== Segment start ==

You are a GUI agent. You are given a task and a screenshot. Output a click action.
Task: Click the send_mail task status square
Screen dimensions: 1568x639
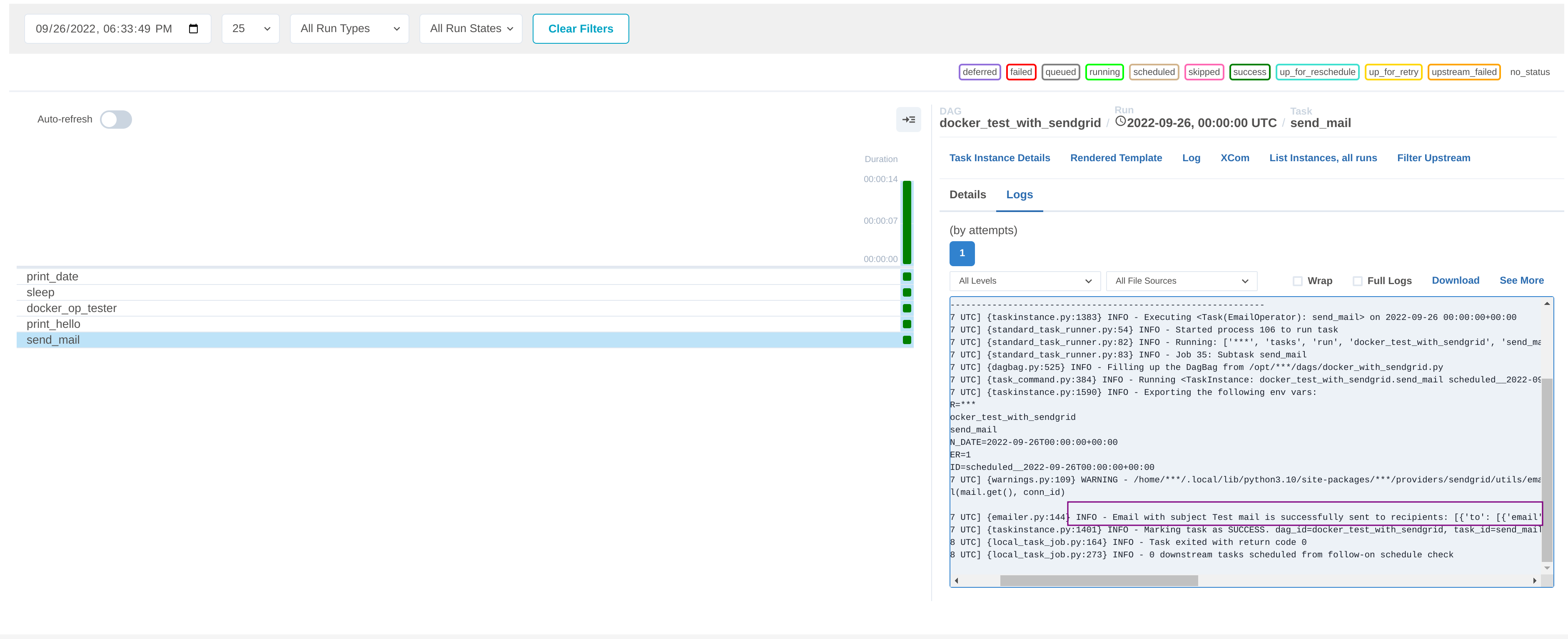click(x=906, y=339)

== Segment end ==
== Segment start ==

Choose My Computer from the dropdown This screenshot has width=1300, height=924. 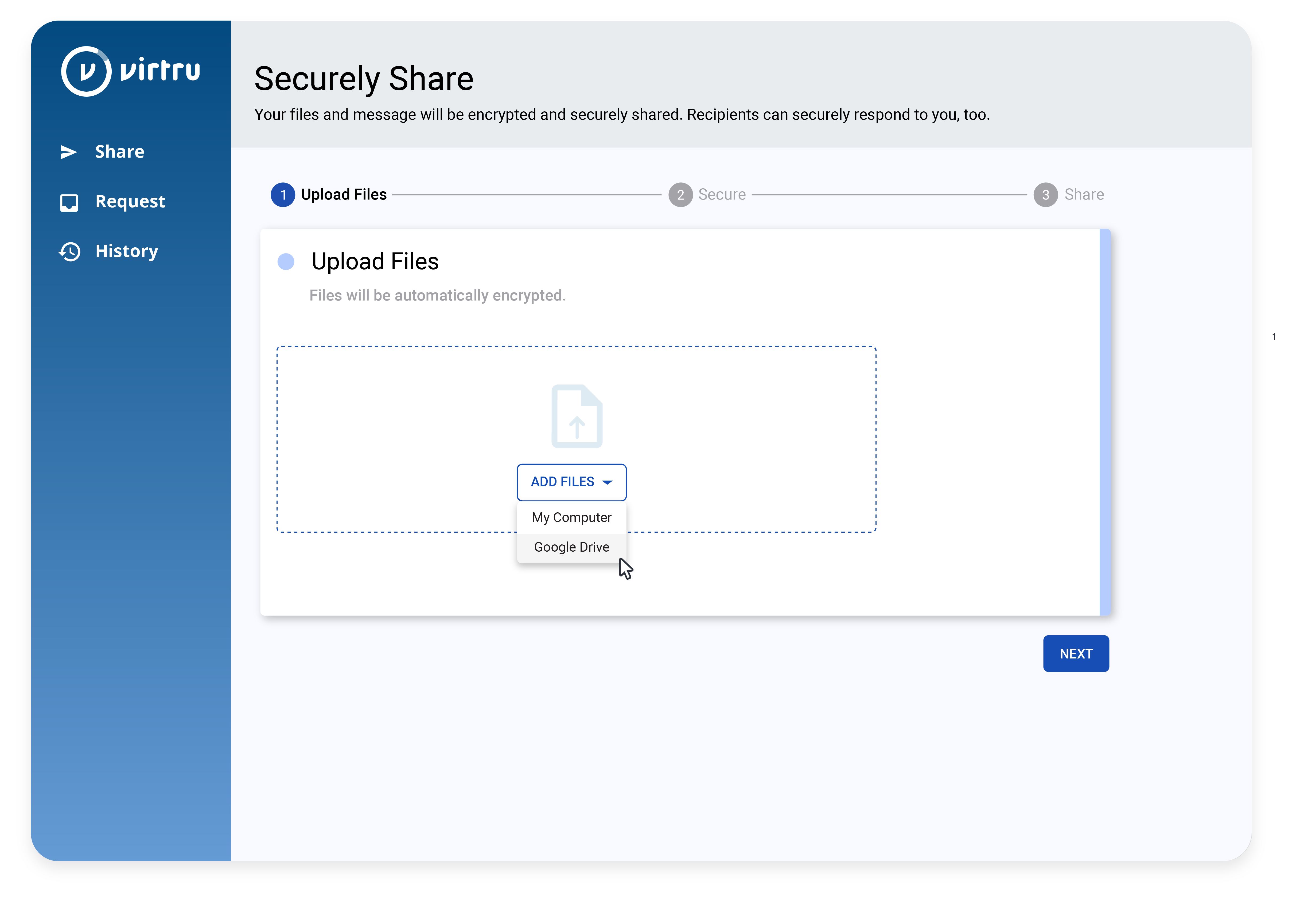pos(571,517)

== Segment end ==

## EXERCISE
The lines to show are those in the data above that include "task".

## RESULT
You are a GUI agent. You are given a task and a screenshot. Output a click action.
Task: Click the send_mail task status square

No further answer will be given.